Dataset ::
= = = =
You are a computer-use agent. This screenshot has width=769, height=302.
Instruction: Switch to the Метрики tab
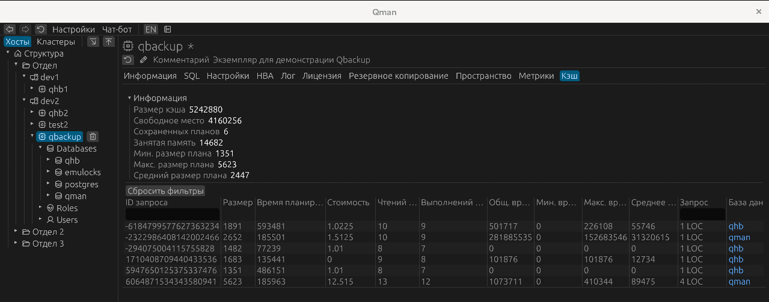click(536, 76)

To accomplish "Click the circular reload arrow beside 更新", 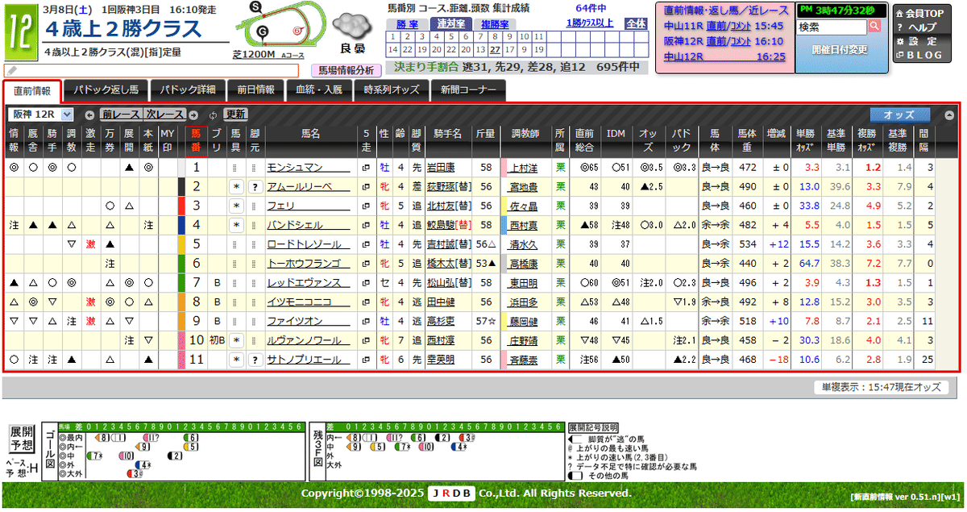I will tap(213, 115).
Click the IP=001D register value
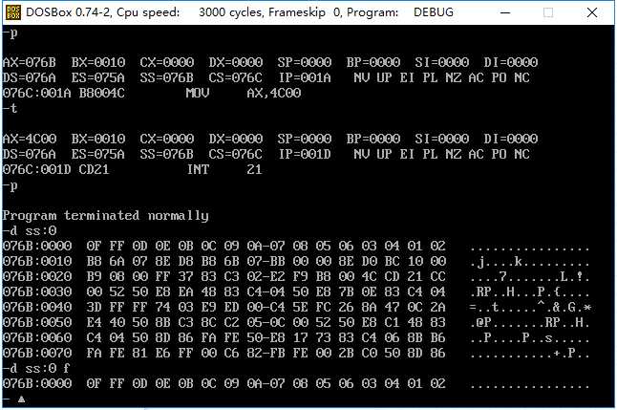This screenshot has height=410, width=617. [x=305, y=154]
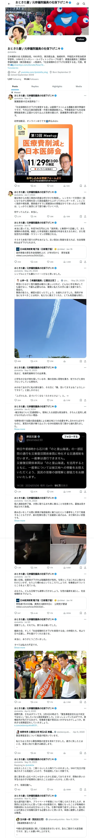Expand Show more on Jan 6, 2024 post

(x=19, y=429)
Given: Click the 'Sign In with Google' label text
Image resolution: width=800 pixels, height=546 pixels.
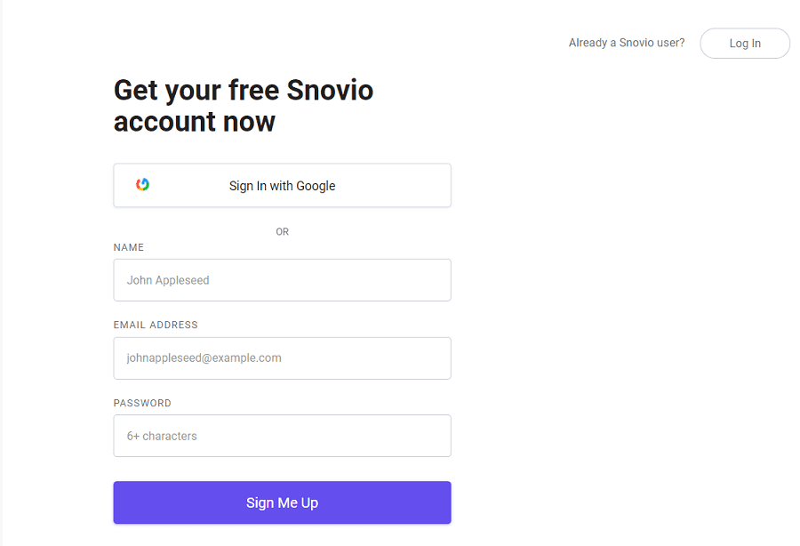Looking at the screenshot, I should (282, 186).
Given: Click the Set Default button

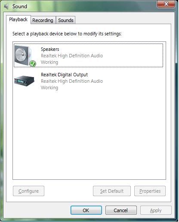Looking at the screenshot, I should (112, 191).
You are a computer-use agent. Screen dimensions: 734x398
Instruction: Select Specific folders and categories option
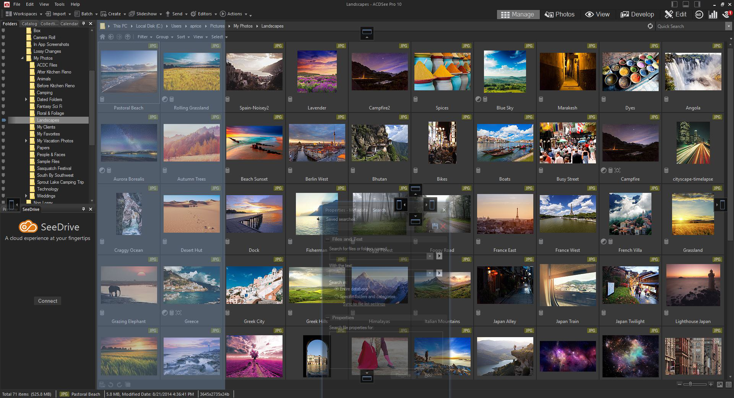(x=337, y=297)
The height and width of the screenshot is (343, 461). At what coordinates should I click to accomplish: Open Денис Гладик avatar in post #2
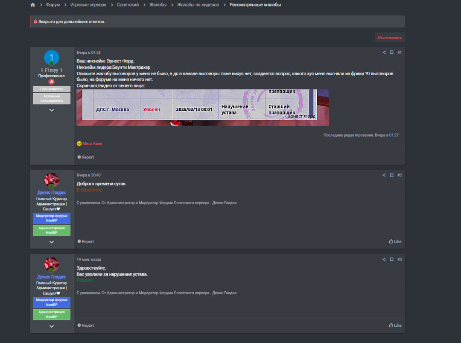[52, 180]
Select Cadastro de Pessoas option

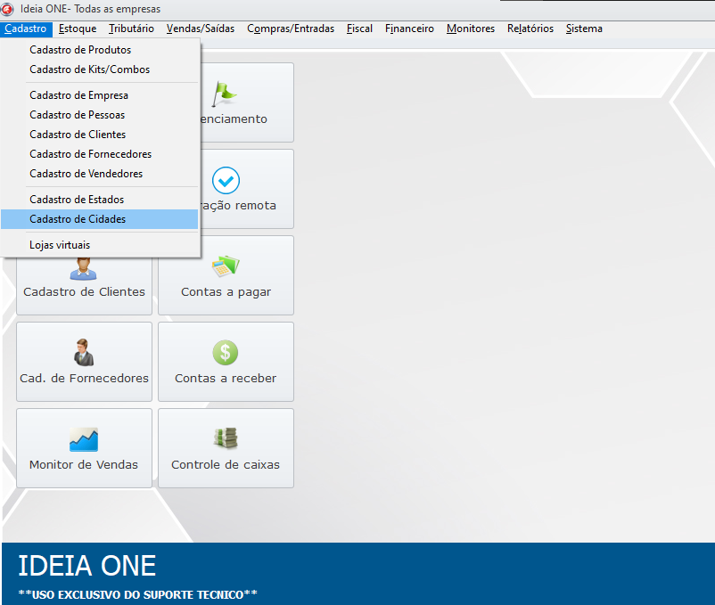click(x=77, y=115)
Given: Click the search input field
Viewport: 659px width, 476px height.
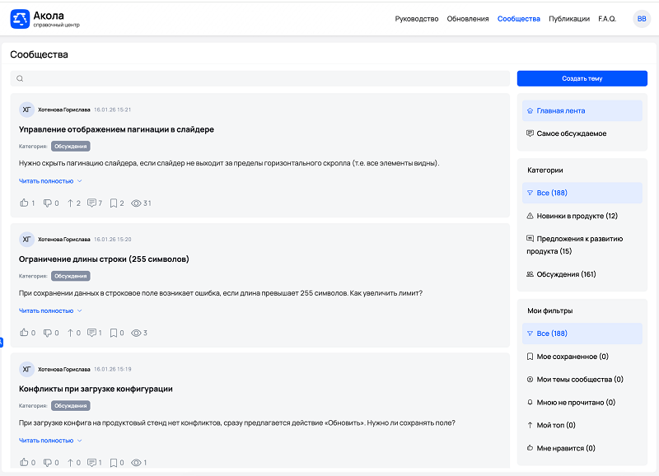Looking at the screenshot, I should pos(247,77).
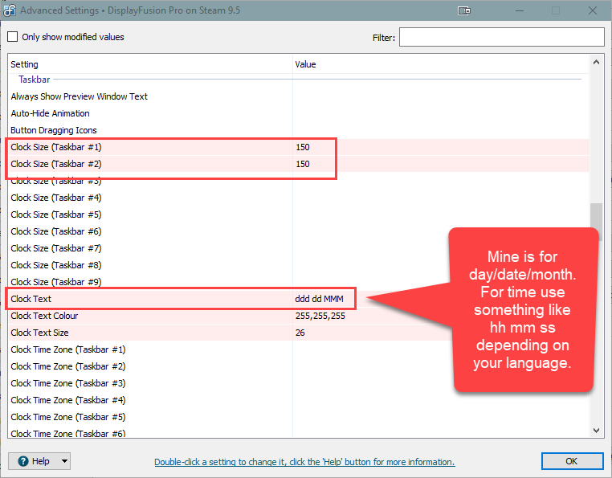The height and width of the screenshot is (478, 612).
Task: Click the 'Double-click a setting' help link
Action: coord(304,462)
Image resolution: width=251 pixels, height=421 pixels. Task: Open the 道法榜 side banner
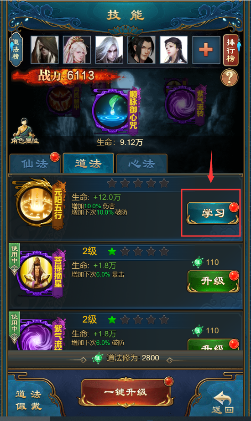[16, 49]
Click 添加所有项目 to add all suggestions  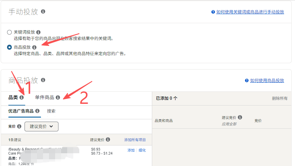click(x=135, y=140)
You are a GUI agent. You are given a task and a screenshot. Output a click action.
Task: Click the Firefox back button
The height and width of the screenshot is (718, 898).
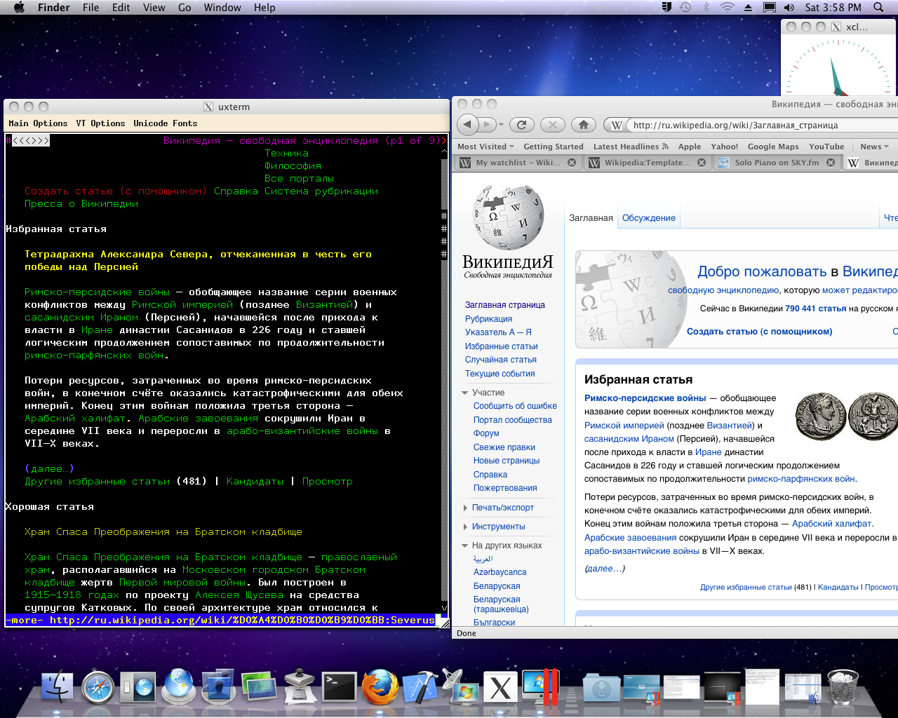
= = = =
Instructions for the task :: Pick out every line above that contains the word "agent" and copy it.

Response ::
You are a computer-use agent. This screenshot has width=769, height=302.
You are a computer-use agent. Screen dimensions: 734x398
You are a GUI agent. You are given a task and a screenshot. Output a click action.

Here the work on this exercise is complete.